AWS Machine Learning Blog
Amazon SageMaker Feature Store now supports cross-account sharing, discovery, and access
Amazon SageMaker Feature Store is a fully managed, purpose-built repository to store, share, and manage features for machine learning (ML) models. Features are inputs to ML models used during training and inference. For example, in an application that recommends a music playlist, features could include song ratings, listening duration, and listener demographics. Features are used repeatedly by multiple teams, and feature quality is critical to ensure a highly accurate model. Also, when features used to train models offline in batch are made available for real-time inference, it’s hard to keep the two feature stores synchronized. SageMaker Feature Store provides a secured and unified store to process, standardize, and use features at scale across the ML lifecycle.
SageMaker Feature Store now makes it effortless to share, discover, and access feature groups across AWS accounts. This new capability promotes collaboration and minimizes duplicate work for teams involved in ML model and application development, particularly in enterprise environments with multiple accounts spanning different business units or functions.
With this launch, account owners can grant access to select feature groups by other accounts using AWS Resource Access Manager (AWS RAM). After they’re granted access, users of those accounts can conveniently view all of their feature groups, including the shared ones, through Amazon SageMaker Studio or SDKs. This enables teams to discover and utilize features developed by other teams, fostering knowledge sharing and efficiency. Additionally, usage details of shared resources can be monitored with Amazon CloudWatch and AWS CloudTrail. For a deep dive, refer to Cross account feature group discoverability and access.
In this post, we discuss the why and how of a centralized feature store with cross-account access. We show how to set it up and run a sample demonstration, as well as the benefits you can get by using this new capability in your organization.
Who needs a cross-account feature store
Organizations need to securely share features across teams to build accurate ML models, while preventing unauthorized access to sensitive data.
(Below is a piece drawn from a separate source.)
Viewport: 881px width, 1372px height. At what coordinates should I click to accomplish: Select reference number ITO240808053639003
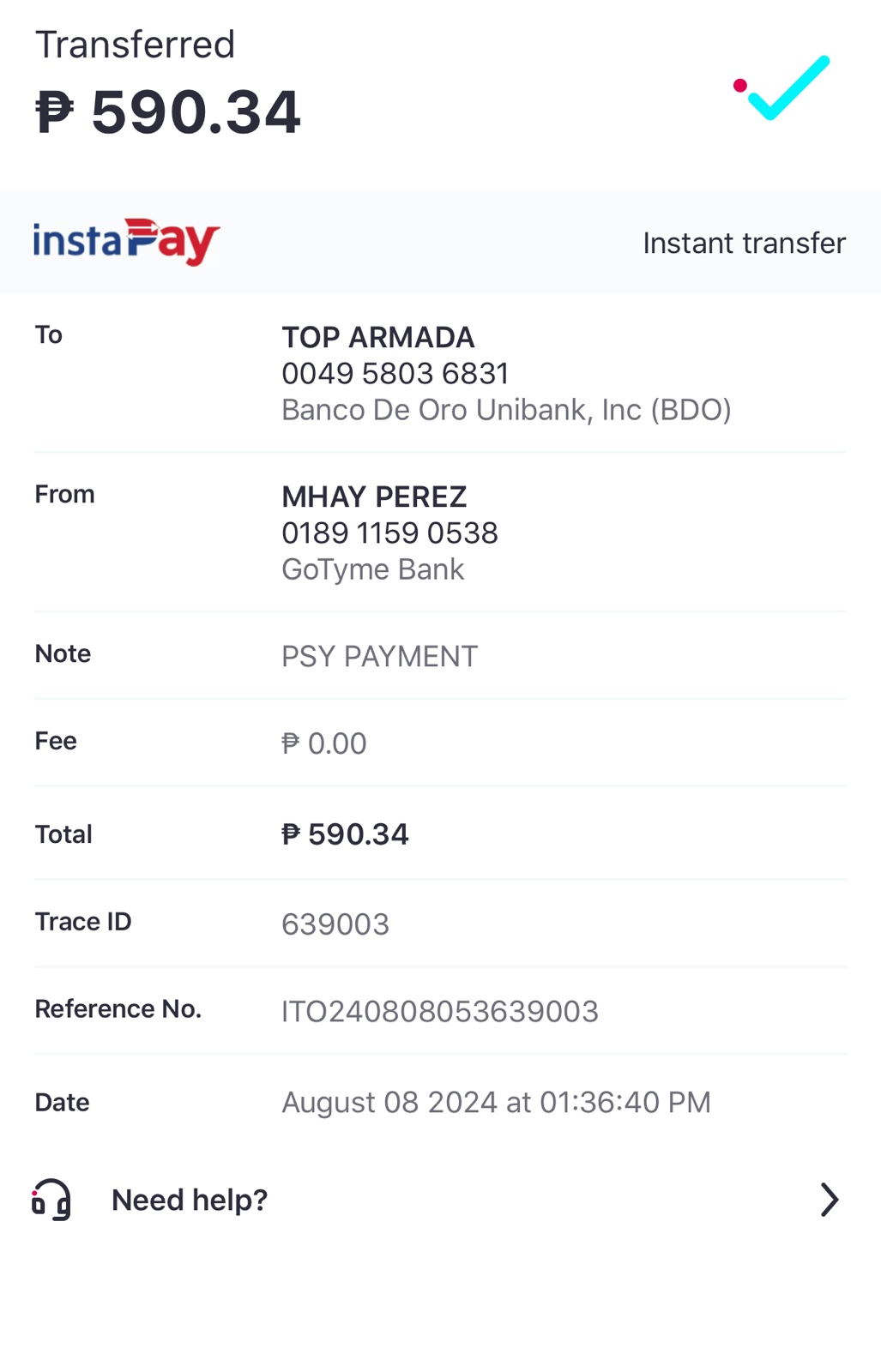(439, 1012)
SageMaker Feature Store now allows granular sharing of features across accounts via AWS RAM, enabling collaborative model development with governance.
SageMaker Feature Store provides purpose-built storage and management for ML features used during training and inferencing. With cross-account support, you can now selectively share features stored in one AWS account with other accounts in your organization.
For example, the analytics team may curate features like customer profile, transaction history, and product catalogs in a central management account. These need to be securely accessed by ML developers in other departments like marketing, fraud detection, and so on to build models.
The following are key benefits of sharing ML features across accounts:
- Consistent and reusable features – Centralized sharing of curated features improves model accuracy by providing consistent input data to train on. Teams can discover and directly consume features created by others instead of duplicating them in each account.
- Feature group access control – You can grant access to only the specific feature groups required for an account’s use case. For example, the marketing team may only get access to the customer profile feature group needed for recommendation models.
- Collaboration across teams – Shared features allow disparate teams like fraud, marketing, and sales to collaborate on building ML models using the same reliable data instead of creating siloed features.
- Audit trail for compliance – Administrators can monitor feature usage by all accounts centrally using CloudTrail event logs. This provides an audit trail required for governance and compliance.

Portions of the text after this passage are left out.